* MATERIAL PROVIDED:

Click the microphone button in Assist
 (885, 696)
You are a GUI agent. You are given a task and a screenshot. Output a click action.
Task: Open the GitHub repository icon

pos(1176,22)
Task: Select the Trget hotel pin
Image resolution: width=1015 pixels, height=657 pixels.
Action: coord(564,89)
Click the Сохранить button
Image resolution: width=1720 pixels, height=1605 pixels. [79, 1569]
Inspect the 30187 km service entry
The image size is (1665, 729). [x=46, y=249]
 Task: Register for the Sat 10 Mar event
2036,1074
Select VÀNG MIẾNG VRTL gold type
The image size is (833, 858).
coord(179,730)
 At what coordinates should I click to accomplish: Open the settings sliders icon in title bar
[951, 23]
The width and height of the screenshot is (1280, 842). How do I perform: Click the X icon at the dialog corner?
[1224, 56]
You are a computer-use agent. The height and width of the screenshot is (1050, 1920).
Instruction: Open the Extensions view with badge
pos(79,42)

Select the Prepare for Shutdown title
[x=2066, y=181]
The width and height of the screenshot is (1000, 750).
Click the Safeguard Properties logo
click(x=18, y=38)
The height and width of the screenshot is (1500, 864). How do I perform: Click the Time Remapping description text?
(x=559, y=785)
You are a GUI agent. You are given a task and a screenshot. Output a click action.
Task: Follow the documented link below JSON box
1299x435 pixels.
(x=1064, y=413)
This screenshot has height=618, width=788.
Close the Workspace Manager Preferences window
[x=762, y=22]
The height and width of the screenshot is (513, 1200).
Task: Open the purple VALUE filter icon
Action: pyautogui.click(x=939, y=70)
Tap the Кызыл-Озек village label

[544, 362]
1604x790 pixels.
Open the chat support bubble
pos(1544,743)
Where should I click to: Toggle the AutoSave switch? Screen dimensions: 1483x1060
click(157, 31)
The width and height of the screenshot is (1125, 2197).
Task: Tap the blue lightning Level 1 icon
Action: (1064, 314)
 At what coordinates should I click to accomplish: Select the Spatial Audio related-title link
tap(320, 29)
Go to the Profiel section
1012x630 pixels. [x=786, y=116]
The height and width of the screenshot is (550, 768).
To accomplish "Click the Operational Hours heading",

* WHAT THE TASK REQUIRES: In full and without change, transcribe every line of the records above.

* FINAL ANSWER:
Click the microphone button in Assist
 (885, 696)
You are a GUI agent. You are given a task and a screenshot. Output a click action.
Task: Open the GitHub repository icon

pos(1176,22)
Task: Select the Trget hotel pin
Image resolution: width=1015 pixels, height=657 pixels.
Action: coord(564,89)
Click the Сохранить button
Image resolution: width=1720 pixels, height=1605 pixels. [79, 1569]
Inspect the 30187 km service entry
The image size is (1665, 729). [x=46, y=249]
 Task: Register for the Sat 10 Mar event
2036,1074
Select VÀNG MIẾNG VRTL gold type
The image size is (833, 858).
coord(179,730)
 At what coordinates should I click to accomplish: Open the settings sliders icon in title bar
[951, 23]
The width and height of the screenshot is (1280, 842). How do I perform: Click the X icon at the dialog corner?
[1224, 56]
You are a computer-use agent. The height and width of the screenshot is (1050, 1920).
Instruction: Open the Extensions view with badge
pos(79,42)

Select the Prepare for Shutdown title
[x=2066, y=181]
The width and height of the screenshot is (1000, 750).
Click the Safeguard Properties logo
click(x=18, y=38)
The height and width of the screenshot is (1500, 864). How do I perform: Click the Time Remapping description text?
(x=559, y=785)
You are a GUI agent. You are given a task and a screenshot. Output a click action.
Task: Follow the documented link below JSON box
1299x435 pixels.
(x=1064, y=413)
This screenshot has height=618, width=788.
Close the Workspace Manager Preferences window
[x=762, y=22]
The height and width of the screenshot is (513, 1200).
Task: Open the purple VALUE filter icon
Action: pyautogui.click(x=939, y=70)
Tap the Кызыл-Озек village label

[544, 362]
1604x790 pixels.
Open the chat support bubble
pos(1544,743)
Where should I click to: Toggle the AutoSave switch? Screen dimensions: 1483x1060
click(157, 31)
The width and height of the screenshot is (1125, 2197).
Task: Tap the blue lightning Level 1 icon
Action: (1064, 314)
 At what coordinates should I click to accomplish: Select the Spatial Audio related-title link
tap(320, 29)
Go to the Profiel section
1012x630 pixels. [x=786, y=116]
The height and width of the screenshot is (550, 768).
To accomplish "Click the Operational Hours heading",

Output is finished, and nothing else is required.